Evaluating the Prediction Bias Induced by Label Imbalance in Multi-label Classification

Prediction bias is a well-known problem in classification algorithms, which tend to be skewed towards more represented classes. This phenomenon is even more remarkable in multi-label scenarios, where the number of underrepresented classes is usually larger. In light of this, we present a novel measure that aims to assess the bias induced by label imbalance in multi-label classification.

In a CIKM 2021 paper, with Luca Piras and Guilherme Ramos, we propose the Prediction Bias Coefficient (PBC), an indicator that measures the strength of the correlation between the label imbalance in a dataset and the performance obtained by a multi-label classifier trained on the same dataset.

The approach exploits the Spearman’s rank correlation coefficient between the label frequencies and the F-scores obtained for each label individually. In terms of algorithmic fairness, we can interpret the PBC indicator as a way of capturing the intensity of the classifier’s discrimination against the minority classes.

The Prediction Bias Coefficient

Our coefficient is built by considering two main quantities:

The frequency of a label 𝑙 (freq), which is estimated as the proportion of label lists in the training set that contain 𝑙;
The binary F-score (F), is computed separately for each label 𝑙 by checking the ground truth lists and the prediction lists that contain 𝑙.

The Prediction Bias Coefficient (PBC) is calculated as the Spearman’s rank correlation coefficient between the proportion variables 𝑓𝑟𝑒𝑞 and 𝐹. You can refer to our paper for its mathematical formulation.

Results

The datasets employed in our analysis are Reuters-215784, consisting of news stories tagged with a list of economic categories, and Webscope-R45, which includes a corpus of movie synopses associated to one or more genres.
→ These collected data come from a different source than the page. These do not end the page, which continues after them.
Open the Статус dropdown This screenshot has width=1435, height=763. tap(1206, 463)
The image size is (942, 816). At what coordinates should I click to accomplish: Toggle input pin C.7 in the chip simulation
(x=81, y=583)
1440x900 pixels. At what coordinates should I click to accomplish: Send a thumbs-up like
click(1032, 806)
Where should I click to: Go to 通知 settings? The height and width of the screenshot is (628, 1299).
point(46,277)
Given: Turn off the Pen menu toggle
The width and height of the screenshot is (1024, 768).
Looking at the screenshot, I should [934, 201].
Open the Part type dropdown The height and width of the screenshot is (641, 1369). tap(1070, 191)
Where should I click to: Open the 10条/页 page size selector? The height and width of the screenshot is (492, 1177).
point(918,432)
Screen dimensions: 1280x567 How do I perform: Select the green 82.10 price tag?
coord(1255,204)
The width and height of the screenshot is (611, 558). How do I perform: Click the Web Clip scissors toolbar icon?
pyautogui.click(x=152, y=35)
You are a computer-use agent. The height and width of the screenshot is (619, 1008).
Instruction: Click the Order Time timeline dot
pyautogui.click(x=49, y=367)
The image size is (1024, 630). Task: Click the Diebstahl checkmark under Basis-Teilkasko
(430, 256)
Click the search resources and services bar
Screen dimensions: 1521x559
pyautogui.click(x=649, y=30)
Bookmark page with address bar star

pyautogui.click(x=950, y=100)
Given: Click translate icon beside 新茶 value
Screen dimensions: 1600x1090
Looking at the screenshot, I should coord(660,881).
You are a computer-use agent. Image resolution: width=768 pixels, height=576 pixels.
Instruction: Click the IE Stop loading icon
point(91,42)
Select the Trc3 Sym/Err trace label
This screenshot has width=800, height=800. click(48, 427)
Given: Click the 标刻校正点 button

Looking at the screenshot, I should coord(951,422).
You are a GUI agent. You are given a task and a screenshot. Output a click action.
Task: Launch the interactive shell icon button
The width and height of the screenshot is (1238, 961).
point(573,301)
While the paper contains the detailed results, the most relevant finding is that the dataset associated with a higher degree of imbalance (namely, Webscope-R4) is also the one on which the classifier achieves, on one hand, a lower value for both the balanced accuracy and the macro-averaged F-score, and, on the other hand, a higher value of PBC. This suggests that the latter metric can capture the relation between the imbalance degree and the performance. The visual inspection offered by the scatter-plot in the following figure, which illustrates the correlation between label frequencies and label-wise F-scores, allows us to observe that, in Webscope-R4, the macro-averaged F-score is dragged down by the very poor accuracy obtained on severely underrepresented labels (visible in the bottom-left corner of the figure).